Mr Michel: you ask why the EU’s greenhouse gas target should be of significance. My view is that other big emitters – the US, China… – will see the EU’s 2030 greenhouse gas target as a kind of gold standard. They’ll assume, or at least pretend to assume, that the EU’s number is very ambitious, and will almost certainly aim several notches lower. So the risk is that an inadequate EU target will bring about a chain reaction of even weaker targets from other countries.
As for the EU representing only 10% of global emissions, this is one of BusinessEurope’s standard excuses for delaying action on climate change. They claim there’s no point acting until other big emitters act as well. The thing is, BusinessEurope’s counterparts are making exactly the same point in the US and elsewhere. If we listen to them, we’ll never do anything.
Take Canada, which accounts for ‘just’ 2% of global emissions. Obviously, this doesn’t mean there’s no point in Canada taking action on climate change – for instance by moving off tar sands.
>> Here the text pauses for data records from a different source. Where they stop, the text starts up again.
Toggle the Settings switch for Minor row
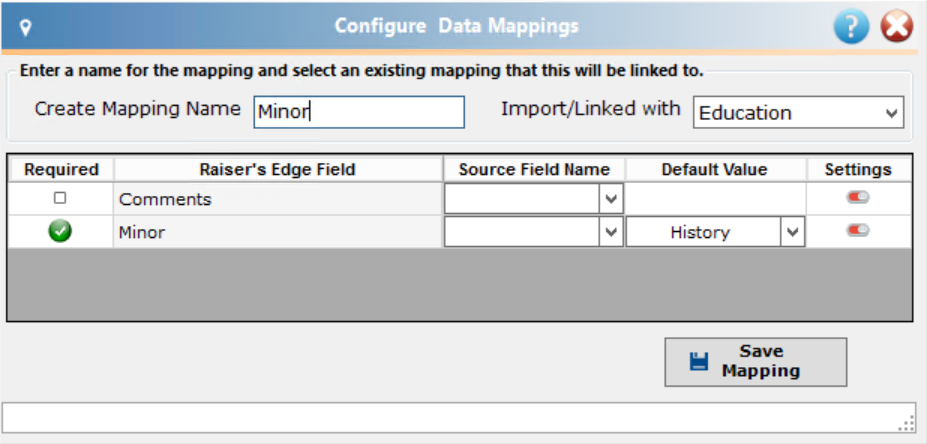The image size is (927, 444). (x=858, y=230)
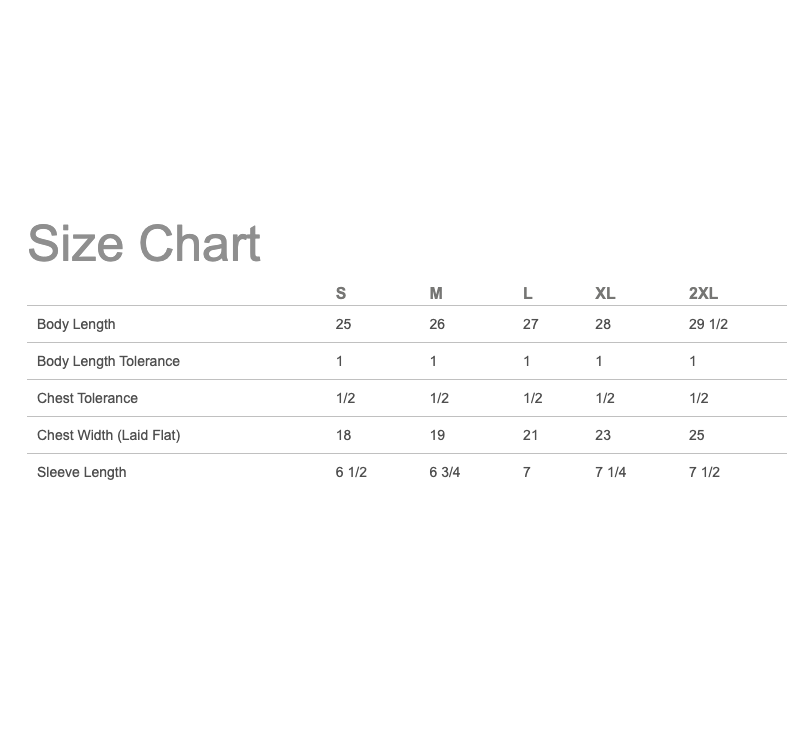Select the M column header
This screenshot has width=794, height=737.
(436, 293)
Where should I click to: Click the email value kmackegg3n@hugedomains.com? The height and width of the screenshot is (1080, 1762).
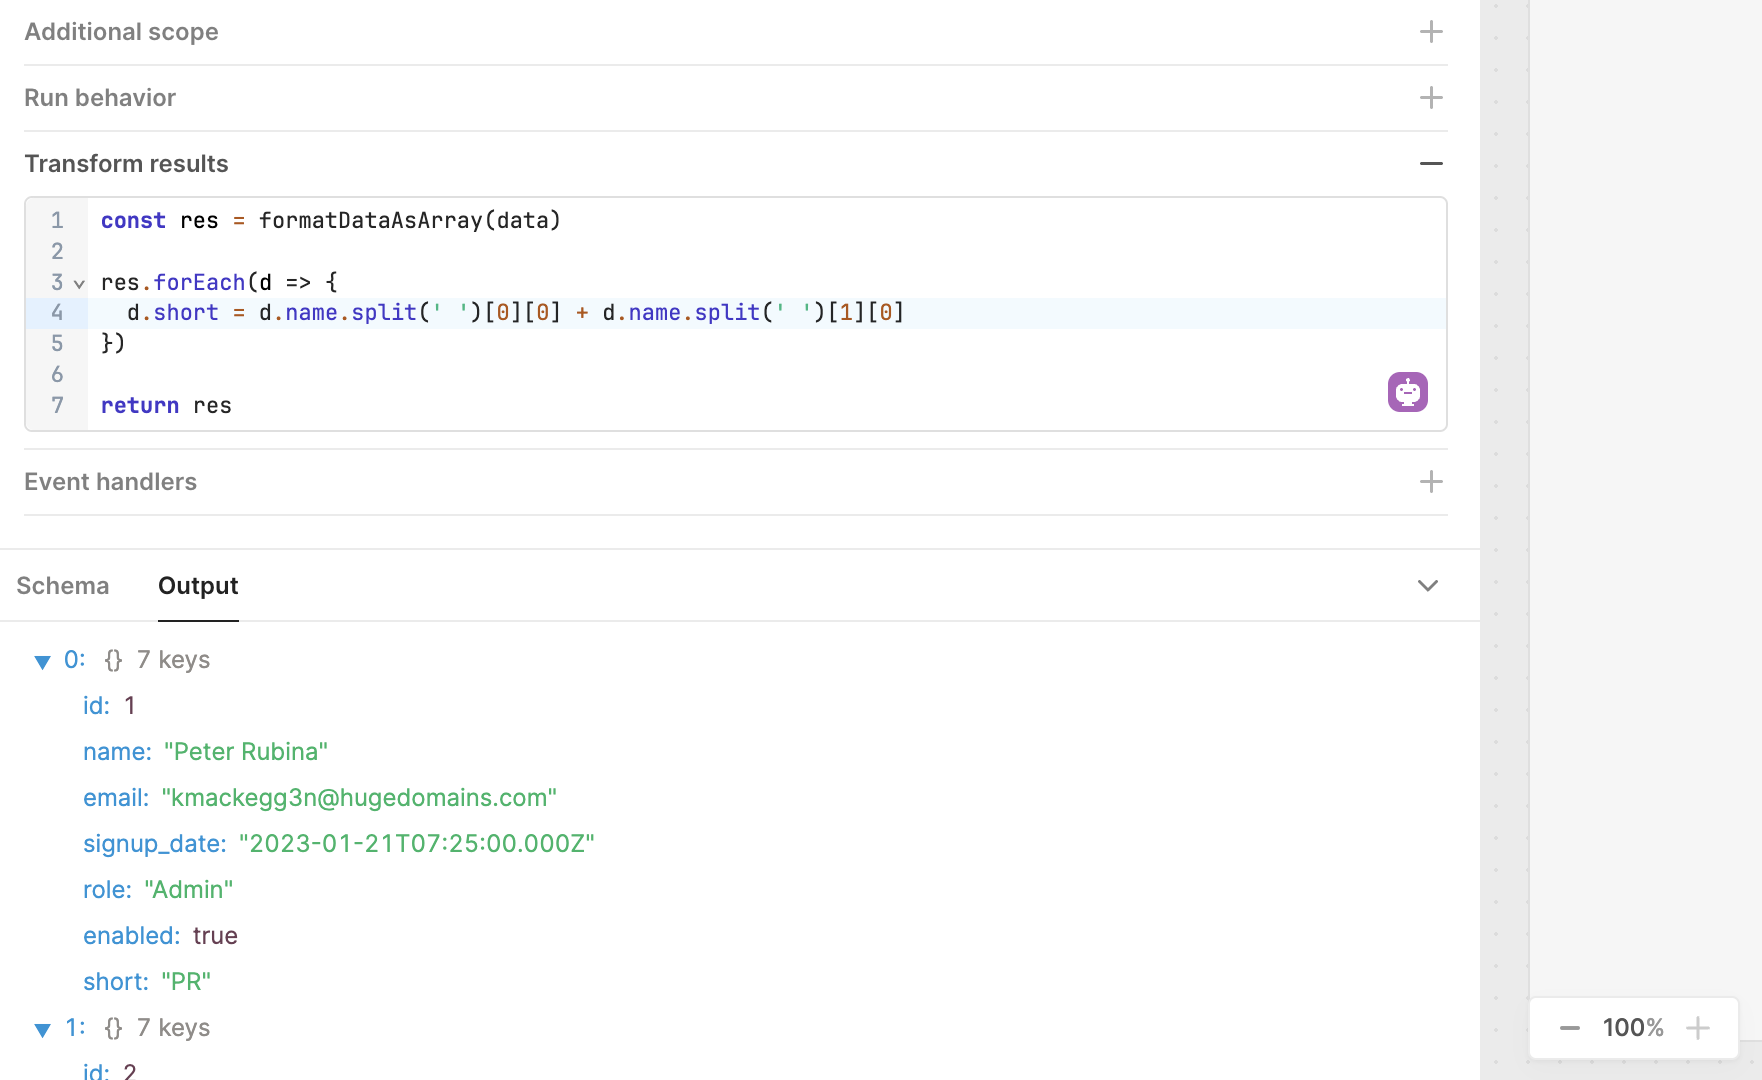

You say that if the EU doesn’t use oil, coal or gas, the stuff will simply go to other countries. I agree – it’s a real risk. That’s why, for instance, we’re trying to curtail the use of tar sands, and block fracking for shale gas. We’re also counting on the fact that renewables and energy efficiency will be recognised as cheaper than fossil fuels and nuclear.
As for my calling on Commission decision makers to turn things around, there are strongly competing interests within the Commission (and within each Commission department). At the moment the low ambition faction is winning – I’m hoping to reverse this. But yes, sometimes you have to wonder if the Commission will ever see the light, and it would be a big mistake for us to rely purely on lobbying the decision makers. We’re also working at national & local levels to get people more interested and involved in renewable energy and energy efficiency projects. As more and more people get involved, decision makers will start listening – just look at what happened in Denmark with wind energy.